I don't agree with you at all. If you are so fussy and precious about EVERYthing, and sack someone off for one small annoying thing they do, without even talking to them about it, or taking into account all their good points, then be prepared to spend much of your life alone.

TowerRavenSeven · 29/10/2018 17:08

My dh is the same about the food. It's irritating but he was this way before we got married 18 years ago and has redeeming qualities so I remark a few times how good something he made is and after that I just ignore and pretend I didn't hear. Of course I make a fantastic meal and I get the same, that was good honey, thanks.

I'm sure my irritating habits are probably worse!

pippa999 · 29/10/2018 17:11

EXACTLY Tower No-one is perfect and we all have our flaws. To dump someone because of something quite trivial without even saying anything about it, is just daft IMO.

We all have our faults!!! I know I have a few annoying traits!

dontalltalkatonce · 29/10/2018 17:16

If you are so fussy and precious about EVERYthing, and sack someone off for one small annoying thing they do, without even talking to them about it, or taking into account all their good points, then be prepared to spend much of your life alone.

Never said she shouldn't talk about it. She has once. I suggested she try TheVice's approach and then decide. It's in no way 'fussy' to not want to remain with someone who needs constant validation for basic adult functions (but interestingly doesn't return it to the other party). Hmm

When you're not living together is the time to hash all that out and decide.

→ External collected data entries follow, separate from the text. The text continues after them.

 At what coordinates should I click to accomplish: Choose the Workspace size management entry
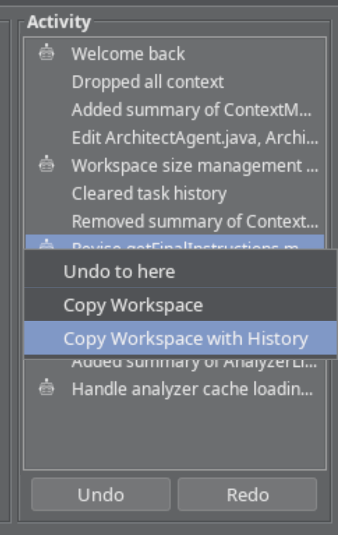(194, 166)
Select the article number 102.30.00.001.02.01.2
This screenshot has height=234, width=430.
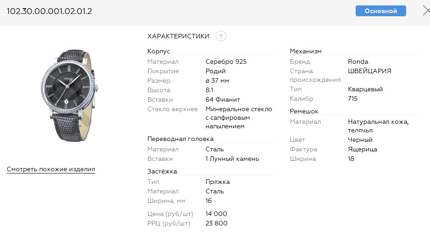[49, 11]
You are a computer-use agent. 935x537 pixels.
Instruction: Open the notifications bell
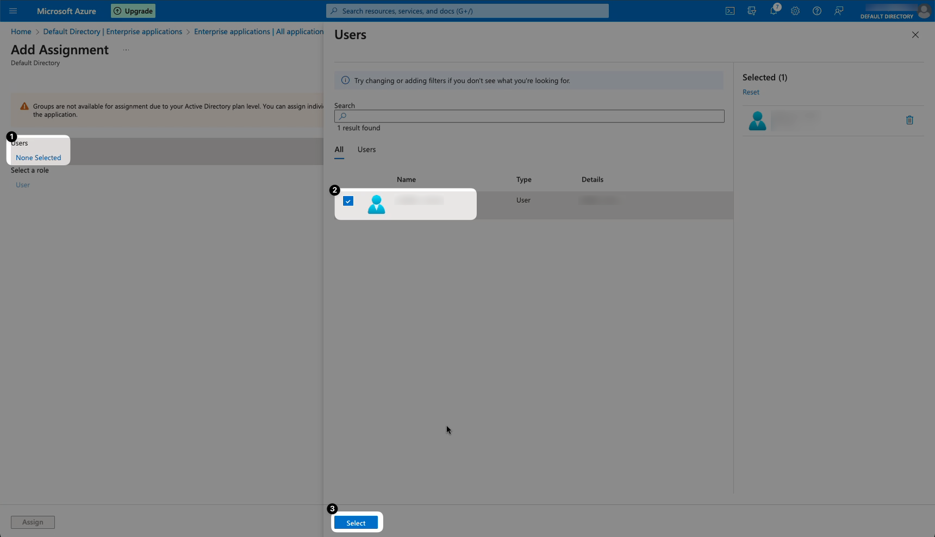774,11
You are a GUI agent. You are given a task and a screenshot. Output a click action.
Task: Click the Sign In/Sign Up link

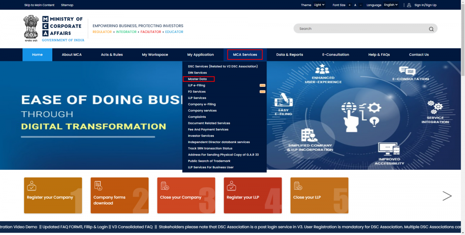pyautogui.click(x=425, y=5)
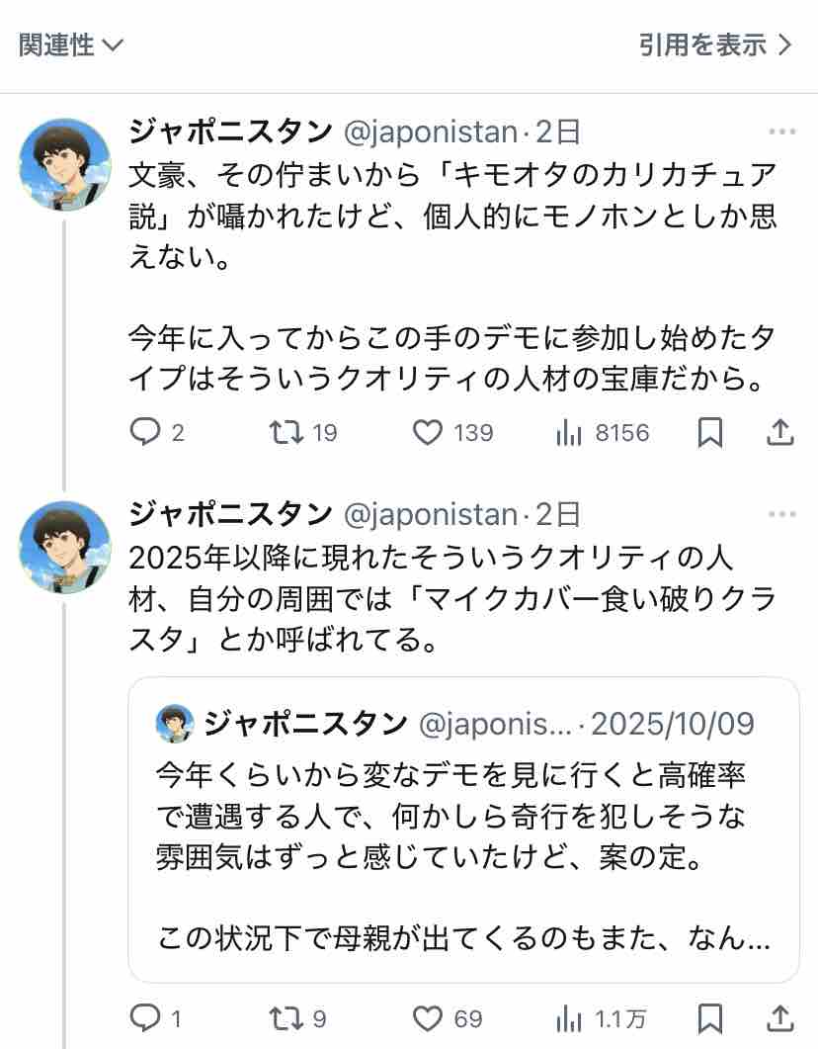Bookmark the first tweet
The image size is (818, 1049).
pyautogui.click(x=710, y=432)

It's better to walk alone than badly accompanied.

HouseOnTheLake · 29/10/2018 17:25

I agree completely Pippa.

Re anything can and should be a dealbreaker:

Of course, as long as you realise that the more dealbreakers you have, the less chance you have of settling down with someone. There is a huge leap between ending up in a shit relationship and dumping a guy because he has one slightly annoying habit! I can't believe some are saying LTB! OP doesn't even say he needs praise, just that he can go on a bit when he's proud of something.

We all have our flaws. Annoying maybe but a dealbreaker in an otherwise great guy, seriously?

pippa999 · 29/10/2018 17:32

@dontalltalkatonce

Yeah maybe it is better to be alone than in a bad relationship, but to dump someone (as your first response to me DID suggest!) just because of small things that niggle is ludicrous.

We are none of us perfect (as several other posters said too) and I am sure you have irritating habits too, as do we all. How would you feel if you were in a relationship that you thought was going well, and after 5-6 months, your partner said 'sorry but I hate the way you eat, and how you complain when I don't text you back within half hour of you texting me,' and then just dumped you! No real good valid reasons; just trivial.

I know/have known a number of people who are precious and fussy and intolerant and super-picky, and they are all, without exception, perpetually single and alone.

I am not saying we should stand for crap and nonsense from men, and stay in abusive relationships, or with men who are twats, but the reasons some people come up with to ditch someone, are laughable, and as I said, they are almost always single. Because NO--ONE is ever good enough for them...

Afraid we are going to have to agree to differ' dontalltalk'

@houseonthelake

I agree completely Pippa.

Re anything can and should be a dealbreaker

Of course, as long as you realise that the more dealbreakers you have, the less chance you have of settling down with someone. There is a huge leap between ending up in a shit relationship and dumping a guy because he has one slightly annoying habit! I can't believe some are saying LTB! OP doesn't even say he needs praise, just that he can go on a bit when he's proud of something.

We all have our flaws. Annoying maybe but a dealbreaker in an otherwise great guy, seriously?

Thanks House Smile Agree with you too.